| WHAT THIS EXERCISE ASKS |
1. Decide whether each statement below agrees with the OAuth excerpt. Answer yes or no for (a), (b) and (c), and quote the words from the OAuth excerpt that settle each one.

(a) Alice is willing to hand BudgetTravel her credentials to FlyAir, StayInn and DriveCar.
(b) When Alice sets up the delegation, BudgetTravel sends her browser to FlyAir.
(c) BudgetTravel watches over prices only part of the day.
2. Carry the OAuth excerpt forward from its final sentence.

The OAuth Credential Headache

The Problem

Alice wants to book a budget vacation, and rather than make her own reservations at her preferred travel providers FlyAir, StayInn and DriveCar, she relies on BudgetTravel to watch over prices twenty four hours a day and to act when the prices are low. Now since she cannot be on-line waiting all the time, Alice needs to allow BudgetTravel to act on her behalf, but she does not want to give up her credentials to FlyAir, StayInn and DriveCar.

Luckily for her all parties have recently adopted the OAuth delegated authentication protocol which was designed to solve just this problem. When she sets up the delegated authentication, BudgetTravel redirects her browser to FlyAir where she is asked to authenticate and give permission to FlyAir to divulge her data to BudgetTravel. She repeats this process with StayInn and DriveCar. Once Alice has finished the delegation, BudgetTravel can access each of the providers directly. We make the following observations on the OAuth protocol:

  • As part of this process BudgetTravel needs to have obtained OAuth credentials from FlyAir, StayInn, DriveCar, and the hundreds of other such travel providers. And each travel provider has to provide an OAuth credential to each of the travel agencies it deals with.

| EXCERPTED RECORDS |
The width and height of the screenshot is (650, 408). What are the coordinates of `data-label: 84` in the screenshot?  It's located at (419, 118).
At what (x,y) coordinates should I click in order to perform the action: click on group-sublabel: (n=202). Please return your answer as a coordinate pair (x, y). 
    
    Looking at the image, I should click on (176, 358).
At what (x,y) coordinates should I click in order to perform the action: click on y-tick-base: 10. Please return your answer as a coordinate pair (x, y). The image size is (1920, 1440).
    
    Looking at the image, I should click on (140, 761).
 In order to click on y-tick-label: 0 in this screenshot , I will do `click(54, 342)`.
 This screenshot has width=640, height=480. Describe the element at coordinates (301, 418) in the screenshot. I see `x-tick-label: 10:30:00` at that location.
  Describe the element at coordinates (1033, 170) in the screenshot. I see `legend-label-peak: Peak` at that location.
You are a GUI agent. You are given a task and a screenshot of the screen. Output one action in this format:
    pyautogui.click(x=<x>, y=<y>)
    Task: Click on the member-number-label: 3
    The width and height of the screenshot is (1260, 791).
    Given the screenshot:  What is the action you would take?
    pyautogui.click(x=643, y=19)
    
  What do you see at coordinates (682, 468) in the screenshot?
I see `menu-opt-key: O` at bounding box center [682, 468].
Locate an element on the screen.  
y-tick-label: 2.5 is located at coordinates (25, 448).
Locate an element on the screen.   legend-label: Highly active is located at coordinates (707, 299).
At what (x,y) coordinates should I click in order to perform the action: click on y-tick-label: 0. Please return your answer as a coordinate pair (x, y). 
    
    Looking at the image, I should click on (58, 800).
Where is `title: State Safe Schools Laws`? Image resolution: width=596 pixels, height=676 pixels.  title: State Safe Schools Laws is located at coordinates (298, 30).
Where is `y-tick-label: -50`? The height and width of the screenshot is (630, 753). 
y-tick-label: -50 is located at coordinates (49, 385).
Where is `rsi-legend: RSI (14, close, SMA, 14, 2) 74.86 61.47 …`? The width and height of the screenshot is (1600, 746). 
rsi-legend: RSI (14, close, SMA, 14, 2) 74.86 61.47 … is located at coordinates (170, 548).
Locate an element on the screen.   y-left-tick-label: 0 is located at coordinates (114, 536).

| ANSWERS GIVEN |
1.
(a) No: "she does not want to give up her credentials to FlyAir, StayInn and DriveCar."
(b) Yes: "BudgetTravel redirects her browser to FlyAir where she is asked to authenticate"
(c) No: "to watch over prices twenty four hours a day"

2.
  • The above credentialing headache is particularly ironic since OAuth recommends that the parties use SSL for transport level security, which implies that each of these parties already has a digital credential (the SSL certificate) that the other party explicitly or implicitly trusts.
  • Let us assume that BudgetTravel and FlyAir are both very popular. It is likely that they are performing a similar ‘mashup’ for many different users. As currently specified, BudgetTravel would have to re-authenticate itself to FlyAir each time, and FlyAir would have to verify the credentials for each instance of the mashup. If the public-key version of OAuth authentication is used, the performance overhead could be significant.

Let us return to our theme of “looking behind the browser”. OAuth recommends that Alice’s session with BudgetTravel be protected with SSL at the transport level, so Alice’s browser has authenticated BudgetTravel. Yet, this assertion cannot be communicated by Alice to FlyAir (remember that Alice cannot be trusted), because FlyAir cannot “look behind her browser”. The identical problem is true in reverse; even though Alice’s session with FlyAir is protected by transport level SSL, and her browser has authenticated FlyAir, this assertion cannot be securely passed to BudgetTravel.

The MashSSL Solution to OAuth Credential Management

Again, there are multiple solutions possible. We will describe two:

  1. The OAuth Consumer and Service Provider run MashSSL between themselves through the user's browser. At this point they have a shared master-secret. They then run the OAuth protocol with the signature method set to PLAINTEXT and with all OAuth parameter values encrypted with the master-secret. They can safely set the signature method to PLAINTEXT as they are getting their security from the underlying MashSSL protocol. This would be very similar to running "two legged OAuth" over a mutually authenticated transport level SSL session.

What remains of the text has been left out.